= TASK TO COMPLETE =
Among the entries below, one stretch runs from the line that contains "Click the Edit" through the line that contains "The width and height of the screenshot is (1645, 919).". Repeat that stretch exactly, ends included, and only that.

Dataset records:
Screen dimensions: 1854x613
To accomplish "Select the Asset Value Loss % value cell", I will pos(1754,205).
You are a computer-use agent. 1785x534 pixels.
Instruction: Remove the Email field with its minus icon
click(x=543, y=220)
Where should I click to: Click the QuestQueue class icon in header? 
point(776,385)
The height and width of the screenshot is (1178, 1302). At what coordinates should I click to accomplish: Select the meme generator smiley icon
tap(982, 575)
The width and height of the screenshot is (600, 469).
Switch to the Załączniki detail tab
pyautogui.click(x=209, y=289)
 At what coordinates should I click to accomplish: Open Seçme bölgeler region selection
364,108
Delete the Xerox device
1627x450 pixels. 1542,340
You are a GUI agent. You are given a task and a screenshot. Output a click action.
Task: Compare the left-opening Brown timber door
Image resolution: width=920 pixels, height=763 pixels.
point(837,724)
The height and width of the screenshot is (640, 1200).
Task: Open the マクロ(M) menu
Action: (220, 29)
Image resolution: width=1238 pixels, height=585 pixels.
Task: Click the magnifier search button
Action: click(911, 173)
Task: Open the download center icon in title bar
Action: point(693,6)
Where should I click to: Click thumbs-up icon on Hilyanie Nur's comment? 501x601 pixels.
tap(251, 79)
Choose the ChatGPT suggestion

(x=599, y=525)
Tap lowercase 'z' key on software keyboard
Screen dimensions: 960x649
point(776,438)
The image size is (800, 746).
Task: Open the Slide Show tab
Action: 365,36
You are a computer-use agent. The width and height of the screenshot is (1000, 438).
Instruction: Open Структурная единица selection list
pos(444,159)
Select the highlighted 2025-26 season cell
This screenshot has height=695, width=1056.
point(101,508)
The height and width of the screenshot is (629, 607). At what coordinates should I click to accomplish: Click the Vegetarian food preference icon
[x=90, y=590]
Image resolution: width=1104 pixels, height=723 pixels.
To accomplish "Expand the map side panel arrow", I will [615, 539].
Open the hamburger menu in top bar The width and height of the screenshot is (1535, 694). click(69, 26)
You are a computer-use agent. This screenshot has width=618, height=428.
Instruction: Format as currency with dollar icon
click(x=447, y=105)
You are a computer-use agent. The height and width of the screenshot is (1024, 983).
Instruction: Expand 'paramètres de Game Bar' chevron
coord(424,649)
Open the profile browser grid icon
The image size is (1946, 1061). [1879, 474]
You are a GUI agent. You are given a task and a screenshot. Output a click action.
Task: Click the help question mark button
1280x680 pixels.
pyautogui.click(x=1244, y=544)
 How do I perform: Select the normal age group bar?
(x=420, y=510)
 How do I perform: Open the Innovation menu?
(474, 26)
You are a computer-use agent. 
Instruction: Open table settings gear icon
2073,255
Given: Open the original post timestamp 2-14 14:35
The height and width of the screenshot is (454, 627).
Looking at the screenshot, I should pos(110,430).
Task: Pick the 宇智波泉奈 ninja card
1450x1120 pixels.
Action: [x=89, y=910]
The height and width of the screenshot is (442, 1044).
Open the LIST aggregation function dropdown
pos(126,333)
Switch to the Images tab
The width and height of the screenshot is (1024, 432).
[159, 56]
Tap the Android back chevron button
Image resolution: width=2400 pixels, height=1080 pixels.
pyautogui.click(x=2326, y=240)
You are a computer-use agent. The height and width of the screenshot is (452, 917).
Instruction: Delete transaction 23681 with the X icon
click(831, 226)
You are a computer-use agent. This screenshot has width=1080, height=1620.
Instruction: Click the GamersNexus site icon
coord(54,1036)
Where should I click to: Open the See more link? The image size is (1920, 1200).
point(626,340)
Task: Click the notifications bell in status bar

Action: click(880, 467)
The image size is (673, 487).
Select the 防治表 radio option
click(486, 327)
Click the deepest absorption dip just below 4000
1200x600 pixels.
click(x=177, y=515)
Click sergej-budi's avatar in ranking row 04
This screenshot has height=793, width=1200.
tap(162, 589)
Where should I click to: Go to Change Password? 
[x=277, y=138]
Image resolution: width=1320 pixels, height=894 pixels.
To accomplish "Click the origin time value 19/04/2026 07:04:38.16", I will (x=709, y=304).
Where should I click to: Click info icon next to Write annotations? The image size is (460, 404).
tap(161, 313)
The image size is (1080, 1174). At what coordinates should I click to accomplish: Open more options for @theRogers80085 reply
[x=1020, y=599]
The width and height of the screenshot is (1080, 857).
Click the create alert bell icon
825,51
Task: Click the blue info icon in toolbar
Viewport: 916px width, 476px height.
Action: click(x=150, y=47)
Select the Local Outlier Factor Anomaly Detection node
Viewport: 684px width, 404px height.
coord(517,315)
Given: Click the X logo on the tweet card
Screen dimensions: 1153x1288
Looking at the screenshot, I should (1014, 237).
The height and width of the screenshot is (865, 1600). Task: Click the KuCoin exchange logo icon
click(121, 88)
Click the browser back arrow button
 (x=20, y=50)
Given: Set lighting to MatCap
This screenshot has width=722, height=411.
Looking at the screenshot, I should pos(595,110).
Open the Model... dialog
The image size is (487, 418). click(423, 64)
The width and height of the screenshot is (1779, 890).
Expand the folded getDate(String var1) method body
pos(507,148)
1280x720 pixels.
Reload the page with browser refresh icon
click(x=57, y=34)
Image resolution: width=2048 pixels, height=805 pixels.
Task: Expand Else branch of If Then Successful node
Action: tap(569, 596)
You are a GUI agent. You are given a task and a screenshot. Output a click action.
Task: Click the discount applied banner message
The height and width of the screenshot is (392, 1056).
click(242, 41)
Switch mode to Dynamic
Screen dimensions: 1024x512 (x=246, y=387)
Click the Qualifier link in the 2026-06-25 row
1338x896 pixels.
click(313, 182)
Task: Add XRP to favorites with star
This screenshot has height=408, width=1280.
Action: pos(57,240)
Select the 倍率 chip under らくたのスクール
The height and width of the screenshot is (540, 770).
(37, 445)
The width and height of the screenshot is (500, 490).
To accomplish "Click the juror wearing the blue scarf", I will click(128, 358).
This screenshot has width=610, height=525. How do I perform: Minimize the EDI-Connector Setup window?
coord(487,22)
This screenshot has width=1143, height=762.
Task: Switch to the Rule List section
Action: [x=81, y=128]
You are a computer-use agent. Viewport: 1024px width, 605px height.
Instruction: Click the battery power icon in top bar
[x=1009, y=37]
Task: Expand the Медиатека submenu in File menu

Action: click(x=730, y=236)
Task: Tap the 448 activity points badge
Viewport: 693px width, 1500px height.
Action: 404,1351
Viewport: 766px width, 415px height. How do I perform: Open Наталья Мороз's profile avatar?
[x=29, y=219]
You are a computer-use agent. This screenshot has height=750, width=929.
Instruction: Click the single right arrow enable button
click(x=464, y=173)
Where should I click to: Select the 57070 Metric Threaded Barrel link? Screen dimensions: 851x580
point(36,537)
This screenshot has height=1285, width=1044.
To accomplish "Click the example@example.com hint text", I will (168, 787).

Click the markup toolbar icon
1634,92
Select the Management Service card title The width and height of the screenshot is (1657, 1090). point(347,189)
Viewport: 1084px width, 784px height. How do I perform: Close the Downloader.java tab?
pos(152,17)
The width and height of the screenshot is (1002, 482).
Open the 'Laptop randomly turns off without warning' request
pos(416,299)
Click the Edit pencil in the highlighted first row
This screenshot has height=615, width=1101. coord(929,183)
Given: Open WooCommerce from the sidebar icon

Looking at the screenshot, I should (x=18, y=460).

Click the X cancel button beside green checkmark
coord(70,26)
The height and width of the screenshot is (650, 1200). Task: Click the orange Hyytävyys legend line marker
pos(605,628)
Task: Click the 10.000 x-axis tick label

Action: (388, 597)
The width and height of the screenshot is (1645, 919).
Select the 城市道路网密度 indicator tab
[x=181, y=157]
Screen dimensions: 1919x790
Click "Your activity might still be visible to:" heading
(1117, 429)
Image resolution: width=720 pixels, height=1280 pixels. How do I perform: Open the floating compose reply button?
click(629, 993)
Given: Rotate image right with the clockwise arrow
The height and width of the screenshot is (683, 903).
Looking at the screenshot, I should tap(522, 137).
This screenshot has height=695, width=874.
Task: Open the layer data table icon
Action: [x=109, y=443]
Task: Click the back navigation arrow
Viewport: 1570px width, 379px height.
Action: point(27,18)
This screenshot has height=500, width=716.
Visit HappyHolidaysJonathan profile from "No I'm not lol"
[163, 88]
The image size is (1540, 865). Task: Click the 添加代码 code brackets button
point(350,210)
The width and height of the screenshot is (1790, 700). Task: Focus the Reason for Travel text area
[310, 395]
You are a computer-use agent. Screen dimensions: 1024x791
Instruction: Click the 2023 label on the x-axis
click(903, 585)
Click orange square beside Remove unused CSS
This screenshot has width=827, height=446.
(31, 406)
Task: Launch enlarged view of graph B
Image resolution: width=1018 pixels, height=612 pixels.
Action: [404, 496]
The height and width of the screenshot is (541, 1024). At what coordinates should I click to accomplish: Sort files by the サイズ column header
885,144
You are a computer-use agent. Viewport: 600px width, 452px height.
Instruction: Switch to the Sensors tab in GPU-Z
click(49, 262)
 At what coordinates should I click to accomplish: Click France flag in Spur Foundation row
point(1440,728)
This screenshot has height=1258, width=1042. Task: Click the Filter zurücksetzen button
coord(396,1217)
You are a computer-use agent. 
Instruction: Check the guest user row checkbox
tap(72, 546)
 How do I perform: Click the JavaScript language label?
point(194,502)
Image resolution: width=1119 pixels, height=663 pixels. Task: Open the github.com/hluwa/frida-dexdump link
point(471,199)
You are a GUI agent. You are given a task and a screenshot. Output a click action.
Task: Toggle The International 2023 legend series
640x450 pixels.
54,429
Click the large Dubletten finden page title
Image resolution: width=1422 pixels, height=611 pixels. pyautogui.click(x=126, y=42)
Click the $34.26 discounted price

= OUTPUT BELOW =
Click the Edit pencil in the highlighted first row
This screenshot has height=615, width=1101. coord(929,183)
Given: Open WooCommerce from the sidebar icon

Looking at the screenshot, I should (x=18, y=460).

Click the X cancel button beside green checkmark
coord(70,26)
The height and width of the screenshot is (650, 1200). Task: Click the orange Hyytävyys legend line marker
pos(605,628)
Task: Click the 10.000 x-axis tick label

Action: (388, 597)
The width and height of the screenshot is (1645, 919).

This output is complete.